# Tortoise laxative



## ROFLCHOPTER94 (May 11, 2010)

I'm worried about Hermes I've fed him high fiber green daily and soak him every day but no poop. So i'm starting ot wonder if he's constipated or not so any suggestions on a food for tortoises that acts as a laxative would be great.


----------



## N2TORTS (May 11, 2010)

ROFLCHOPTER94 said:


> I'm worried about Hermes I've fed him high fiber green daily and soak him every day but no poop. So i'm starting ot wonder if he's constipated or not so any suggestions on a food for tortoises that acts as a laxative would be great.



Try ....canned pumpkin . NOT pie filling*
JD~


----------



## Terry Allan Hall (May 12, 2010)

How warm is the water you're using? Body temperature (98.6F) or just very slightly warmer has always worked on my tortoises and snakes.


----------



## Yvonne G (May 12, 2010)

If you have access to an Aloe plant, a little aloe usually has a good effect. Also a ride in the car.


----------



## terracolson (May 12, 2010)

emysemys said:


> If you have access to an Aloe plant, a little aloe usually has a good effect. Also a ride in the car.



lol, your kidding me, a ride in the car... wow...

I am a big supporter of the canned pumpkin, cactus and aloe

Try all three... and give it a couple days...

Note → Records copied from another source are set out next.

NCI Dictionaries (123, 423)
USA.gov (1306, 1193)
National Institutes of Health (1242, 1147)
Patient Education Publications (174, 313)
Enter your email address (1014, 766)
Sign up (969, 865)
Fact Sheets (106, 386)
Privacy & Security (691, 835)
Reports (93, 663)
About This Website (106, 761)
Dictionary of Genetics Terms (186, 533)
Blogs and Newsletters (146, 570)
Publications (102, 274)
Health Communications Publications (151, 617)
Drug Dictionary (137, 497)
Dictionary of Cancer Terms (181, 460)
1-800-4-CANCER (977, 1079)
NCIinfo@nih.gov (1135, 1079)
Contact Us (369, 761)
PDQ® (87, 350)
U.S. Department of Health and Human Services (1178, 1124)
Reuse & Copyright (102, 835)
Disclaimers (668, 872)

warm that bath water and let him sit for 20 mins


----------



## TortieLuver (May 12, 2010)

All good suggestions. Thought of pumpkin and even Aloe, as I use both, along with a nice warm bath...but not the car ride. Thinking back though when I have had to transport any of mine, that usually happens...lol.


----------



## harris (May 12, 2010)

I use canned pumpkin or banana then a 30 minute soak a couple days later.


----------



## ROFLCHOPTER94 (May 12, 2010)

Lol a car ride!!!! But it's soo true too. I'll try pumpkin and aloe I've fed him optuna and no good results. The soakings I give him are in pretty warm water and I soak him for 15 min so ill try pumpkin and aloe.


----------



## Kristina (May 12, 2010)

Try setting the soaking pan/dish on a heating pad or putting a heat lamp over it, to keep the water warmer a bit longer. A couple inches of water cools off relatively fast.


----------